### Written instruction
Copy out the listing below line for line, with no changes at all.

### Data supplied
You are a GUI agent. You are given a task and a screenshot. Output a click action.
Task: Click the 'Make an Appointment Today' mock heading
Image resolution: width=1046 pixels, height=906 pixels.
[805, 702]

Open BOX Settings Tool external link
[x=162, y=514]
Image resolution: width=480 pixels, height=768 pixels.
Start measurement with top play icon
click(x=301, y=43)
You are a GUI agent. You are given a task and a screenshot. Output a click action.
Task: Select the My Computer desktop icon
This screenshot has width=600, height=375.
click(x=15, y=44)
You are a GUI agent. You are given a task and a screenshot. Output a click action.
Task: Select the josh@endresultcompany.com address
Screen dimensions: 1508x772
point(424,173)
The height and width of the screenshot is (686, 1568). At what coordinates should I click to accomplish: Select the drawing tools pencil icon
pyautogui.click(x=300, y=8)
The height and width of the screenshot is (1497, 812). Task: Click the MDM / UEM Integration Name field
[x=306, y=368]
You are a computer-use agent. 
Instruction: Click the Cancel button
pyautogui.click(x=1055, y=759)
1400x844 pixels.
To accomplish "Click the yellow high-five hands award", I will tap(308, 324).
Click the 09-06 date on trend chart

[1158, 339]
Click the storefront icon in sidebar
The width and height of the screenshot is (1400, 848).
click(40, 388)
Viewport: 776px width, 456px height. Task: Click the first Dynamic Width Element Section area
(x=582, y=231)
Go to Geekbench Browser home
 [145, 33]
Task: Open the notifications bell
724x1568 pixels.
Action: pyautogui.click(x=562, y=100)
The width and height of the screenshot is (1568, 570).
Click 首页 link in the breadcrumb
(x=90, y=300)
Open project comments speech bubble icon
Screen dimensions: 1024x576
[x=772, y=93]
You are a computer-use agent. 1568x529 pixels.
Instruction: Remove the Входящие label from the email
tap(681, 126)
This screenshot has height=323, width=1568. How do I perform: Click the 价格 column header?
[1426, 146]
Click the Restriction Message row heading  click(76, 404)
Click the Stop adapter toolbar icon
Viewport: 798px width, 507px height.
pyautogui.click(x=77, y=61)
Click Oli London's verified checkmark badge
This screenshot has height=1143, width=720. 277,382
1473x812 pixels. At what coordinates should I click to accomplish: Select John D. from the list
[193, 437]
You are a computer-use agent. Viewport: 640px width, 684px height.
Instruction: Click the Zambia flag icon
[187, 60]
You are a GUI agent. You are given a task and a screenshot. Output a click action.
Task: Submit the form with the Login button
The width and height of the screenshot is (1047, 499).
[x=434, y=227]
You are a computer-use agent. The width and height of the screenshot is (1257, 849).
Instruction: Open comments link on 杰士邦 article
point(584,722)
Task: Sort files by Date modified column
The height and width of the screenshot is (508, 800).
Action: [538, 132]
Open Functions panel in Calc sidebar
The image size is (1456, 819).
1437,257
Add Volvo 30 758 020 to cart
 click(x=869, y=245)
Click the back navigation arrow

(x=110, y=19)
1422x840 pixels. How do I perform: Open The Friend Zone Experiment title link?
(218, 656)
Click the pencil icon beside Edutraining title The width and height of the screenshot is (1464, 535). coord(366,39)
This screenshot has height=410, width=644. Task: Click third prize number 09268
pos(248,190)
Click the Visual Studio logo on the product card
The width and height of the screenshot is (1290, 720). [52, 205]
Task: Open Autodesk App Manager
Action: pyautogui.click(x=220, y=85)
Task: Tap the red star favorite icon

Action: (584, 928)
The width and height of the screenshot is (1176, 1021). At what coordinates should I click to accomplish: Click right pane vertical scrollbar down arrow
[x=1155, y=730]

### Solution to this problem
You are a GUI agent. You are given a task and a screenshot. Output a click action.
Task: Click the 'Make an Appointment Today' mock heading
Image resolution: width=1046 pixels, height=906 pixels.
[805, 702]

Open BOX Settings Tool external link
[x=162, y=514]
Image resolution: width=480 pixels, height=768 pixels.
Start measurement with top play icon
click(x=301, y=43)
You are a GUI agent. You are given a task and a screenshot. Output a click action.
Task: Select the My Computer desktop icon
This screenshot has width=600, height=375.
click(x=15, y=44)
You are a GUI agent. You are given a task and a screenshot. Output a click action.
Task: Select the josh@endresultcompany.com address
Screen dimensions: 1508x772
point(424,173)
The height and width of the screenshot is (686, 1568). At what coordinates should I click to accomplish: Select the drawing tools pencil icon
pyautogui.click(x=300, y=8)
The height and width of the screenshot is (1497, 812). Task: Click the MDM / UEM Integration Name field
[x=306, y=368]
You are a computer-use agent. 
Instruction: Click the Cancel button
pyautogui.click(x=1055, y=759)
1400x844 pixels.
To accomplish "Click the yellow high-five hands award", I will tap(308, 324).
Click the 09-06 date on trend chart

[1158, 339]
Click the storefront icon in sidebar
The width and height of the screenshot is (1400, 848).
click(40, 388)
Viewport: 776px width, 456px height. Task: Click the first Dynamic Width Element Section area
(x=582, y=231)
Go to Geekbench Browser home
 [145, 33]
Task: Open the notifications bell
724x1568 pixels.
Action: pyautogui.click(x=562, y=100)
The width and height of the screenshot is (1568, 570).
Click 首页 link in the breadcrumb
(x=90, y=300)
Open project comments speech bubble icon
Screen dimensions: 1024x576
[x=772, y=93]
You are a computer-use agent. 1568x529 pixels.
Instruction: Remove the Входящие label from the email
tap(681, 126)
This screenshot has height=323, width=1568. How do I perform: Click the 价格 column header?
[1426, 146]
Click the Restriction Message row heading  click(76, 404)
Click the Stop adapter toolbar icon
Viewport: 798px width, 507px height.
pyautogui.click(x=77, y=61)
Click Oli London's verified checkmark badge
This screenshot has height=1143, width=720. 277,382
1473x812 pixels. At what coordinates should I click to accomplish: Select John D. from the list
[193, 437]
You are a computer-use agent. Viewport: 640px width, 684px height.
Instruction: Click the Zambia flag icon
[187, 60]
You are a GUI agent. You are given a task and a screenshot. Output a click action.
Task: Submit the form with the Login button
The width and height of the screenshot is (1047, 499).
[x=434, y=227]
You are a computer-use agent. The width and height of the screenshot is (1257, 849).
Instruction: Open comments link on 杰士邦 article
point(584,722)
Task: Sort files by Date modified column
The height and width of the screenshot is (508, 800).
Action: [538, 132]
Open Functions panel in Calc sidebar
The image size is (1456, 819).
1437,257
Add Volvo 30 758 020 to cart
 click(x=869, y=245)
Click the back navigation arrow

(x=110, y=19)
1422x840 pixels. How do I perform: Open The Friend Zone Experiment title link?
(218, 656)
Click the pencil icon beside Edutraining title The width and height of the screenshot is (1464, 535). coord(366,39)
This screenshot has height=410, width=644. Task: Click third prize number 09268
pos(248,190)
Click the Visual Studio logo on the product card
The width and height of the screenshot is (1290, 720). [52, 205]
Task: Open Autodesk App Manager
Action: pyautogui.click(x=220, y=85)
Task: Tap the red star favorite icon

Action: (584, 928)
The width and height of the screenshot is (1176, 1021). At what coordinates should I click to accomplish: Click right pane vertical scrollbar down arrow
[x=1155, y=730]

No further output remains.